------ THE DATA ------

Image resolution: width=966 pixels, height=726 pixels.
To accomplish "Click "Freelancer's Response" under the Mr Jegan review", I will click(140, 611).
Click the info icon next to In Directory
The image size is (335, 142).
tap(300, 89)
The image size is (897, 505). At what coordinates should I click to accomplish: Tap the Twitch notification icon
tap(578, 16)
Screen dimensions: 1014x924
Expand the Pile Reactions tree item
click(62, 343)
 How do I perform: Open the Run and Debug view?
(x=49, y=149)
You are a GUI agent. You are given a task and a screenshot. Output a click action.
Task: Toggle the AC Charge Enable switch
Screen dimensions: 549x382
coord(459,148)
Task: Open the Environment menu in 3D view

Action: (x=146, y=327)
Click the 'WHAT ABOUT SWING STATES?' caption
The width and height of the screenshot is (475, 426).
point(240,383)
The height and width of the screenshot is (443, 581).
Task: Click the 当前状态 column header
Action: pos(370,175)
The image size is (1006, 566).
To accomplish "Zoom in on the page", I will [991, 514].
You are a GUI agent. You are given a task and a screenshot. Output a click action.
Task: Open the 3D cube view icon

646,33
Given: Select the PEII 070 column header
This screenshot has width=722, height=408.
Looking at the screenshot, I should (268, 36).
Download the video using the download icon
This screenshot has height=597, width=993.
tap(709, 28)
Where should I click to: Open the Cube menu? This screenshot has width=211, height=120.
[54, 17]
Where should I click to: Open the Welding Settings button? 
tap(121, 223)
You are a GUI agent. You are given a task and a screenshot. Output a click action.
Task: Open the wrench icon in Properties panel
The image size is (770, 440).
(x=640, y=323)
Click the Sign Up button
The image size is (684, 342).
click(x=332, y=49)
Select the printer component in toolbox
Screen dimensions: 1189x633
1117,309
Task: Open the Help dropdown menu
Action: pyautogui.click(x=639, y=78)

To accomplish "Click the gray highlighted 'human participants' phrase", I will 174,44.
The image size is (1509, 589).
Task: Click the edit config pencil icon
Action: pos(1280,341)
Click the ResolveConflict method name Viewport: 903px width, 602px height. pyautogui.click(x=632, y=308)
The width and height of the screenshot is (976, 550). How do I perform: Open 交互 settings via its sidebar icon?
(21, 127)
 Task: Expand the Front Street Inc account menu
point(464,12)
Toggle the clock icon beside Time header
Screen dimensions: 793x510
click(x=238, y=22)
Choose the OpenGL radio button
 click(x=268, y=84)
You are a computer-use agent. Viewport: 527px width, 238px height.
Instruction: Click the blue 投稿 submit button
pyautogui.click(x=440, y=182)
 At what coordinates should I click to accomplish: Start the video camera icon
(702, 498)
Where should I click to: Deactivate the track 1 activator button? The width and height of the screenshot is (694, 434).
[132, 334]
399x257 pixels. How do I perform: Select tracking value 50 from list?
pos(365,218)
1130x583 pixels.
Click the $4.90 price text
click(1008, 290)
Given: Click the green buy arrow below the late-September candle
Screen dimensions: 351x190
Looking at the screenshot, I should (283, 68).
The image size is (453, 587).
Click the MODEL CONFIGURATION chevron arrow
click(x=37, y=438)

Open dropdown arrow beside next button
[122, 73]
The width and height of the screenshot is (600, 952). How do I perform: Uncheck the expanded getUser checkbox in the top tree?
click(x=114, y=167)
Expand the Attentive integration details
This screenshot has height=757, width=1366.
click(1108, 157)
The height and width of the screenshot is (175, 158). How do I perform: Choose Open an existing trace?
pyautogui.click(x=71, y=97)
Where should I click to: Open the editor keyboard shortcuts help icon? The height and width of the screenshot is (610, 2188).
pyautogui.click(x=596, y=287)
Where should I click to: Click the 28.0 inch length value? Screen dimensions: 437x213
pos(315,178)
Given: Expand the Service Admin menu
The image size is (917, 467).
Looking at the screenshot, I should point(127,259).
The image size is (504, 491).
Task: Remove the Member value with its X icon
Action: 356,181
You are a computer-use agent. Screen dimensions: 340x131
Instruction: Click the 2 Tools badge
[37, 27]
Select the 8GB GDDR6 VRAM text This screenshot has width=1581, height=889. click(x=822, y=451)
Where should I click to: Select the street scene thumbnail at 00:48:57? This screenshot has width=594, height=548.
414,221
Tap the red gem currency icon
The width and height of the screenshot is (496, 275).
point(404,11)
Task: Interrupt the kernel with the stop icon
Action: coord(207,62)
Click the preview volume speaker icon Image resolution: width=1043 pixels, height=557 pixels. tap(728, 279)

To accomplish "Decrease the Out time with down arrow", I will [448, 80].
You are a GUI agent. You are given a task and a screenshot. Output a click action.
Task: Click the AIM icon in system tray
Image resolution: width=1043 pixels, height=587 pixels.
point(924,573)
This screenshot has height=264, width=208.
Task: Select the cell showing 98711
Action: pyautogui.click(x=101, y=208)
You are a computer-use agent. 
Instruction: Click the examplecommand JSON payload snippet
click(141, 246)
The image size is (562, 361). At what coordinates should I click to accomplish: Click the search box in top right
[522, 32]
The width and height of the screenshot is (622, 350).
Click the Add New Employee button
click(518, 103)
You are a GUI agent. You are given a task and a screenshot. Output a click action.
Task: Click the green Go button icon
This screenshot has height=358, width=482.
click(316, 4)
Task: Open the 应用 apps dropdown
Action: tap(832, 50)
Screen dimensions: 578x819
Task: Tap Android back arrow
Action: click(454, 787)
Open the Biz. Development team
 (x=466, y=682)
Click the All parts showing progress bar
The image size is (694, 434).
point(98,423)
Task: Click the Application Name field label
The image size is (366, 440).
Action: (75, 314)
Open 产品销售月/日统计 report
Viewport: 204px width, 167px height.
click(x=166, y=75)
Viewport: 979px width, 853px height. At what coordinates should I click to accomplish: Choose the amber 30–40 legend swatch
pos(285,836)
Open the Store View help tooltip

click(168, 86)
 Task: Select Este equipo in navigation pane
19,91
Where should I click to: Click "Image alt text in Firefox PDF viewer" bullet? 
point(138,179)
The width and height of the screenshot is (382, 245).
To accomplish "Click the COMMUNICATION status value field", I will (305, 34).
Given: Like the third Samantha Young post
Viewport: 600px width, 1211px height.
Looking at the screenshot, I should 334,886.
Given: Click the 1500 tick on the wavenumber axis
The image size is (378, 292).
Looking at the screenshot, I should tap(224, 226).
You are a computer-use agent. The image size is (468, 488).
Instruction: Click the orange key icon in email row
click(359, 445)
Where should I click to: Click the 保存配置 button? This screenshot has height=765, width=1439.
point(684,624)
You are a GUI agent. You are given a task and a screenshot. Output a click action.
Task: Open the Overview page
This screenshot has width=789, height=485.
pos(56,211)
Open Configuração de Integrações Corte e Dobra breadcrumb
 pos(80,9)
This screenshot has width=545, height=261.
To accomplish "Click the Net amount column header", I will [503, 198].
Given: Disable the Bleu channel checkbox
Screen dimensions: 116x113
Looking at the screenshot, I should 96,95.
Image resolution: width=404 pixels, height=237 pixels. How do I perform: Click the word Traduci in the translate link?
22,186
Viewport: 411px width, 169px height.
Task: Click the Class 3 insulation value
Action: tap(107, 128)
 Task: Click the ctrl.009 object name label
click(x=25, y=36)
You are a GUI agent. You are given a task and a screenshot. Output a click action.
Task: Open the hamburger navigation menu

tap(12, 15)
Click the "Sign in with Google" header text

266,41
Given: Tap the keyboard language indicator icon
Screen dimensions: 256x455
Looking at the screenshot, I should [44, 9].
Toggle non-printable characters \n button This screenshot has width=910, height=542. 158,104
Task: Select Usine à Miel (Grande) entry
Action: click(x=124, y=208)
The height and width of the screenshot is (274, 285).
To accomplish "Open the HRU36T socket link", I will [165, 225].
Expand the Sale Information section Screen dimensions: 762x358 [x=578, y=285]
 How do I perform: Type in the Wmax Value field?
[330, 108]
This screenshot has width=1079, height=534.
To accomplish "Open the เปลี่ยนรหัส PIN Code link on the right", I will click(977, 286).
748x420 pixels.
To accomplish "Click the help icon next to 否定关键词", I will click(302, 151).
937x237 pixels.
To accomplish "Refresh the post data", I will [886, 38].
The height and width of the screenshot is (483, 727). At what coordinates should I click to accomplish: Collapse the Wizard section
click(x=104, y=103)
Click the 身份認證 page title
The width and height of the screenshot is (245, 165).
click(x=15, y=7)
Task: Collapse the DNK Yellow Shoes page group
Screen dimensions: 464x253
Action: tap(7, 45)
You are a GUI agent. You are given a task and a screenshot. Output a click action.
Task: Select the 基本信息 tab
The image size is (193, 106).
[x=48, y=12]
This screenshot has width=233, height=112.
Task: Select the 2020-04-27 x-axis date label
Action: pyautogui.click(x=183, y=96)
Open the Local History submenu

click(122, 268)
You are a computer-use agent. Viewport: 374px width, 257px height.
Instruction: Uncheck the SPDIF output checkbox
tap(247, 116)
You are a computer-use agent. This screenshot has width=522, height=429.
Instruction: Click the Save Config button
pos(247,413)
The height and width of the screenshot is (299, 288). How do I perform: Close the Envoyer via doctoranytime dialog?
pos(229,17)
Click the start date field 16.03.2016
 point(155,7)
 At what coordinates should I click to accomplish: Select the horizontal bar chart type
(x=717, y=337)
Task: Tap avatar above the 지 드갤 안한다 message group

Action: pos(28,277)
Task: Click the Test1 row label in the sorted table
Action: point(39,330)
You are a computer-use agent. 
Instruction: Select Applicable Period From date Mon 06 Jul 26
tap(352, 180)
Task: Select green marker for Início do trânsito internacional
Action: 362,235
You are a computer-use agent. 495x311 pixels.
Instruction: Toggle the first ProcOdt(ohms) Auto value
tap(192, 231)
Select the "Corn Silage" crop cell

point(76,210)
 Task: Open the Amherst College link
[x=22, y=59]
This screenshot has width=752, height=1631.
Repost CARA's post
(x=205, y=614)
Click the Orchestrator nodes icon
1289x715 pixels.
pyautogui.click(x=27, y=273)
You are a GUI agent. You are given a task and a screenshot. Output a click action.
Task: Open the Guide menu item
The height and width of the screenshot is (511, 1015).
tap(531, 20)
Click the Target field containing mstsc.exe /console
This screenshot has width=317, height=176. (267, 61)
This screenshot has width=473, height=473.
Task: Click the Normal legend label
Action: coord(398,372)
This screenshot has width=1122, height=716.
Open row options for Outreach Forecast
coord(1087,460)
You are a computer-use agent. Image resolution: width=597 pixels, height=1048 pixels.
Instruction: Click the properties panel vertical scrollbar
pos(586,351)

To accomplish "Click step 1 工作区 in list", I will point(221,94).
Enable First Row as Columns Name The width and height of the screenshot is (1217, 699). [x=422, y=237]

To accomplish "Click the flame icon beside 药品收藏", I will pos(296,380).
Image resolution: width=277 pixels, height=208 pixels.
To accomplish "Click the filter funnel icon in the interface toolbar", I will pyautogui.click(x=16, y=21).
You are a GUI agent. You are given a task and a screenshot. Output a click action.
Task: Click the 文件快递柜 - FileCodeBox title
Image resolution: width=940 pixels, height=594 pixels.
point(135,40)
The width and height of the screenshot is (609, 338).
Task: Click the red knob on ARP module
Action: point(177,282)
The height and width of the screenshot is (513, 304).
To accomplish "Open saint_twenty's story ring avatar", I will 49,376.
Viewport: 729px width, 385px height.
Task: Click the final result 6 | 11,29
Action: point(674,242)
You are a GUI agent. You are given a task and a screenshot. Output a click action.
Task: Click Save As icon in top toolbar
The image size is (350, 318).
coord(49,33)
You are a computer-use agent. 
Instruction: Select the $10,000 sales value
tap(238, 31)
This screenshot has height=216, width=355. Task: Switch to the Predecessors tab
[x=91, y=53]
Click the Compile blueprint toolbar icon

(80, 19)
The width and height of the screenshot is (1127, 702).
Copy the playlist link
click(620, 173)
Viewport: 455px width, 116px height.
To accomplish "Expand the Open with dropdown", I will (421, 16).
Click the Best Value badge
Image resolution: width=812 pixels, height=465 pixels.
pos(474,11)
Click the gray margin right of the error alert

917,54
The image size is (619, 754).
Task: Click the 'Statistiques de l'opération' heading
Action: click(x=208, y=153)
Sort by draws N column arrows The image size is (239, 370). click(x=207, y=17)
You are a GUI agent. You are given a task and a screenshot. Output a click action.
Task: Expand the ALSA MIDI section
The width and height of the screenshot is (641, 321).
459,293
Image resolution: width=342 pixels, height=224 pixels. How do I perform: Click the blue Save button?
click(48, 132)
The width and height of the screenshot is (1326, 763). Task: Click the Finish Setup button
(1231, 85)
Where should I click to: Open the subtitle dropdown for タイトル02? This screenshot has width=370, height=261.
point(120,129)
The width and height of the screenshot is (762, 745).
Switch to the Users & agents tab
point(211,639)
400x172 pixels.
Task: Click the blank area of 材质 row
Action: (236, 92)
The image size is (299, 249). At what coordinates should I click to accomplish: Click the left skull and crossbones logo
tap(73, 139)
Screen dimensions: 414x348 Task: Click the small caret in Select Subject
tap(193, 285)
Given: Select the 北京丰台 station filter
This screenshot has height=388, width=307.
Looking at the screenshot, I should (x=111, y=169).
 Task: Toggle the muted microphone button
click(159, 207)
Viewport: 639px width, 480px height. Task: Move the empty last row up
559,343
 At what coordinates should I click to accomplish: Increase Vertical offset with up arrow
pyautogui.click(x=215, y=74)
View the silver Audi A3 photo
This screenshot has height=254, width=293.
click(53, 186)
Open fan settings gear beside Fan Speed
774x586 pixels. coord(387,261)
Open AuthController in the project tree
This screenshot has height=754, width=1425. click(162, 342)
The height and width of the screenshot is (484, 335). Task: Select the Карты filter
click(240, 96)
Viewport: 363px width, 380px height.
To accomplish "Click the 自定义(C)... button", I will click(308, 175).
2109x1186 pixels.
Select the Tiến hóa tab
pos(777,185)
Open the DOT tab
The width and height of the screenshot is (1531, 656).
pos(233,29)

------

> WHAT THE TASK ASKS: Go line by line through the data above and report each one that holds the string "Enable".

> YOUR SOLUTION:
Task: Toggle the AC Charge Enable switch
Enable First Row as Columns Name The width and height of the screenshot is (1217, 699). [x=422, y=237]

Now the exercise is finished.